**Your goal:** Exactly the lines below from the one with "Click the New" up to and including the one with "You are a computer-use agent. The" make up the answer, with nothing else added.

-=-=-=-=-

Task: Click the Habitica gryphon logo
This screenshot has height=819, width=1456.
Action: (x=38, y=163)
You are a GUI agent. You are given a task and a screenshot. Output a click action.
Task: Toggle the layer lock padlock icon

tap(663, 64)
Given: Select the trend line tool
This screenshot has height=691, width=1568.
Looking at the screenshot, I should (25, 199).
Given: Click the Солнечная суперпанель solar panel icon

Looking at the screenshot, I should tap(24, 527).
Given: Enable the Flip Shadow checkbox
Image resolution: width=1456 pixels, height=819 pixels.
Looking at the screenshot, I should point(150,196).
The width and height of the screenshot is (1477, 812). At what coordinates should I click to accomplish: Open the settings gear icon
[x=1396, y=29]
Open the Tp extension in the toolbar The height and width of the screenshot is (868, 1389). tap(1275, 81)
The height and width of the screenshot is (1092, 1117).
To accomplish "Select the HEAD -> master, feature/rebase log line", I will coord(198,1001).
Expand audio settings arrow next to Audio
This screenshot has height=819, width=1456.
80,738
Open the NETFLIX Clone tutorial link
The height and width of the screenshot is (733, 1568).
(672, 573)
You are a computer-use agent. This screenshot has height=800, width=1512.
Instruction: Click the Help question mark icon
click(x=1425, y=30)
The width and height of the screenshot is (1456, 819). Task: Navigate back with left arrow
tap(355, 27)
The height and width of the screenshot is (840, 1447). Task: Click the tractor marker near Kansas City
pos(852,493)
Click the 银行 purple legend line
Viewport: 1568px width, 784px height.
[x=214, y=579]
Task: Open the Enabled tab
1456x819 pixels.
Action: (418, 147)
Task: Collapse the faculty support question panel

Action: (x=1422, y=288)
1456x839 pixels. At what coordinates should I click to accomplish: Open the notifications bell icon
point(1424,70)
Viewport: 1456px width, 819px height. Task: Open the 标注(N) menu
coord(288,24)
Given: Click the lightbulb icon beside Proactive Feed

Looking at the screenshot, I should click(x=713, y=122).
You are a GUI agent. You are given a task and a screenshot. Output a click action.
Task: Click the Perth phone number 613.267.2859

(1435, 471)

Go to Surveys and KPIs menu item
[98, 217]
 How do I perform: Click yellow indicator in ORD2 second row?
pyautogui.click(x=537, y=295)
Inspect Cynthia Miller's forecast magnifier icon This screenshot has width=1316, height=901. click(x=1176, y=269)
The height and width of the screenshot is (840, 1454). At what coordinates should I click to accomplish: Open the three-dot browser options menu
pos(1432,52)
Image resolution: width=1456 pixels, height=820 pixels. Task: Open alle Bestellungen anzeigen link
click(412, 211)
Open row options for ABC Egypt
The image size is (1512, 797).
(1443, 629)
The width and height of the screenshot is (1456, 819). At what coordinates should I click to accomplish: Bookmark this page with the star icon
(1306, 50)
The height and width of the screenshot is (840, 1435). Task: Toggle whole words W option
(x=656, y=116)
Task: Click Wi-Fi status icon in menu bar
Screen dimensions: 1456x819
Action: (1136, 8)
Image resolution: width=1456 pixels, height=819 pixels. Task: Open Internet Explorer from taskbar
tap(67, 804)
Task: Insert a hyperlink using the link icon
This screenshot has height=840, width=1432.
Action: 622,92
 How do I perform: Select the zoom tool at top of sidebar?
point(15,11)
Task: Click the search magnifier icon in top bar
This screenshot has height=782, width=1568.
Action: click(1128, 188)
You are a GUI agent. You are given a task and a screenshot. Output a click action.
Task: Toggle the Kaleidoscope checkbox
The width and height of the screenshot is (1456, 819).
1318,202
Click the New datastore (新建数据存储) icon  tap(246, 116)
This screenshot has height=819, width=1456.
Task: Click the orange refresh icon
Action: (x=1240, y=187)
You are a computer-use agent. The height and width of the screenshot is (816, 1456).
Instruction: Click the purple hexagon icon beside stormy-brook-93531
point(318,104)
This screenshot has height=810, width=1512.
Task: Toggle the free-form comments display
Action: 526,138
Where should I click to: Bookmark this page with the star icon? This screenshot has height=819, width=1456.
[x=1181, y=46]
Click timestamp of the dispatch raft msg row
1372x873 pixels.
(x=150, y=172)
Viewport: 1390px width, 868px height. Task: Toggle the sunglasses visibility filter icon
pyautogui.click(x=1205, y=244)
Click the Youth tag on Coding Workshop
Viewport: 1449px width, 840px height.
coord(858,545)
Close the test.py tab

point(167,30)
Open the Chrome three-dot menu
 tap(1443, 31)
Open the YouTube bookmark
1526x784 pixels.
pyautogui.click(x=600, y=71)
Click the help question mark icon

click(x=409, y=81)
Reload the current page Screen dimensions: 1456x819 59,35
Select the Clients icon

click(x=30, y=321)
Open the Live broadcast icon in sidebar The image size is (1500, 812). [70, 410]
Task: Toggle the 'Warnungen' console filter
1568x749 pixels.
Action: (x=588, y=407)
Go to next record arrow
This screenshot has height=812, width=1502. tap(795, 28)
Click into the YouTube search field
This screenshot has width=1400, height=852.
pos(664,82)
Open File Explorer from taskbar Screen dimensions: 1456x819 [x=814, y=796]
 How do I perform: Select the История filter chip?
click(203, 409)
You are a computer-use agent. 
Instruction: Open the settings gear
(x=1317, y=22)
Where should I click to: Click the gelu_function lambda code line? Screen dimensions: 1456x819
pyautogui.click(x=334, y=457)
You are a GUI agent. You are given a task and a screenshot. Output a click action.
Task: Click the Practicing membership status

-=-=-=-=-

**Result of this exercise:**
Click the New datastore (新建数据存储) icon  tap(246, 116)
This screenshot has height=819, width=1456.
Task: Click the orange refresh icon
Action: (x=1240, y=187)
You are a computer-use agent. The height and width of the screenshot is (816, 1456).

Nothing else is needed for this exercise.